I have come to the conclusion that late summer produce is the sexiest of all the produce.
Unlike their bright and cheerful spring cousins, late summer fruits and vegetables have spent months carefully maturing. They linger on their vines and branches swelling throughout the intense heat of midsummer. Their flavors become fuller, more concentrated, while we enjoy a relationship with far less commitment to things like flirty strawberries and endearing petite peas.
Late summer fruits require eaters to take more time. Thought must be taken as to where and when we can pause long enough to savor peaches and nectarines engorged with juices that will fill the mouth and stream down bare arms. Jealous tomatoes angrily spew their seeds back at anyone who treats them too carelessly. And peppers. Oh Peppers. At first crisp and bitter under the stare of amber sun they slowly soften turning sweeter while simultaneously increasing in fiery intensity. Yes. Yes! These are the sexiest of all the foods.
Fire Roasted Relish
This is a mildly spicy-sweet leaning relish that can be used as a condiment with grilled meats, on sandwiches or burgers, and anywhere you want a fresh burst of flavor. Choose the heat level of chilies that suit your pallet. The vitamin content is high and the calorie load is negligible so heap it on.

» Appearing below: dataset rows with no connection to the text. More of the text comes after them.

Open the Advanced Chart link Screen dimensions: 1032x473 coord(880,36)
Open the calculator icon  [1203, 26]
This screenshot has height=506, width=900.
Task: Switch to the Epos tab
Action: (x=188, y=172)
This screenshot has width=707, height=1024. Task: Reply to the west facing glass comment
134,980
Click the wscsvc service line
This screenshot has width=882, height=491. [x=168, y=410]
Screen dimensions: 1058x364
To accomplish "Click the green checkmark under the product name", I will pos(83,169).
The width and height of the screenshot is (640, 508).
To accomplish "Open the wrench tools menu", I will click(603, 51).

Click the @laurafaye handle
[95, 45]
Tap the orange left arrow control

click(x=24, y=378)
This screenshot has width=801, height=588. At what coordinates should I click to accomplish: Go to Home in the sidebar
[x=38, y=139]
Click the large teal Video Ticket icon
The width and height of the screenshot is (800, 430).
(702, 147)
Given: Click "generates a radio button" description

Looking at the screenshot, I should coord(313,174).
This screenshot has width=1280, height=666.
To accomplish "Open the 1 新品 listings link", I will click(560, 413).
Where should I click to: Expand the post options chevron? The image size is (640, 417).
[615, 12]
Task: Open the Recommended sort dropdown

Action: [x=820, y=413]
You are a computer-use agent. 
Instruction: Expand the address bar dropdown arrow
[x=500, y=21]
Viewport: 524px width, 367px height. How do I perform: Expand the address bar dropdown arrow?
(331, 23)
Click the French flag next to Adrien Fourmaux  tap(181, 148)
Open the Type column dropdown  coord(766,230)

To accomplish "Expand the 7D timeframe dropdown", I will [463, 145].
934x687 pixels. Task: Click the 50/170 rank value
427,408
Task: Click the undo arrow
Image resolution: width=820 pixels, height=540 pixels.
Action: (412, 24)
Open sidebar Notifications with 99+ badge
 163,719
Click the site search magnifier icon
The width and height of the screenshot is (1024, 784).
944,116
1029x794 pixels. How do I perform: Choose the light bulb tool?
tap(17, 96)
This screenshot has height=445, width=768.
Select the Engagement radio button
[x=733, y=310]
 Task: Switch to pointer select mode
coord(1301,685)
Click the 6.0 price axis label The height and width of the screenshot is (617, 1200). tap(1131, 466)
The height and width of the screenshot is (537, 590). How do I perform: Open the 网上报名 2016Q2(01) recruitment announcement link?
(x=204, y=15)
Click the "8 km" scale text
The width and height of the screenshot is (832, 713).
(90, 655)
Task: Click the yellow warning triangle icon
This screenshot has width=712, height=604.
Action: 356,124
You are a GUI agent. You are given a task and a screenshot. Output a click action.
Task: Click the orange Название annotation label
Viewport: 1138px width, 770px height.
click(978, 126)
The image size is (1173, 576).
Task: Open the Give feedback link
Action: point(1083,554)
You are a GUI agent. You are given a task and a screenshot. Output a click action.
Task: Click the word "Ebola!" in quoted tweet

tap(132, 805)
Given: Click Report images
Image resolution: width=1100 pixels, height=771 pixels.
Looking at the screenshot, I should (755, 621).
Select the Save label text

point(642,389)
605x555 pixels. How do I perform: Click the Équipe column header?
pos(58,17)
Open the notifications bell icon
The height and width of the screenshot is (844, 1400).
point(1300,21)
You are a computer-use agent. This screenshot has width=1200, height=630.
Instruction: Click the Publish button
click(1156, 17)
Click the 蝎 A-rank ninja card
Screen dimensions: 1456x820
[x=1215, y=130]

Makes approximately 1 pint of relish.
Ingredients
- A heap of Hatch Chilies (I used about 7 smallish mild heat and 5 larger medium heat)
- 1-2 large Red Bell Peppers
- 1-2 large slicing tomatoes
- ½ - ¾ teaspoon salt (coarse Kosher salt recommended)
Method
- Get your grill blazing hot, around 500 degrees, and arrange your peppers and tomatoes so there is space for the heat to circulate around them. Lower the grill cover but check frequently.
- The skins will begin to blister and crack. Turn them every few minutes until the outsides have fully blistered and charred.
- Remove as they finish roasting and place into one or more plastic bags with the tops twisted or zipped shut. Allow the roasted peppers and tomatoes to steam in the bag for at least 10 minutes. This loosens the charred skin from the soft flesh.
- After 10 minutes and have passed and they are cool to the touch; peel away the tough outer skin.
- Be cautious handling the chilies as the chemical that makes them taste spicy may irritate skin and care should be taken to keep it away from your eyes.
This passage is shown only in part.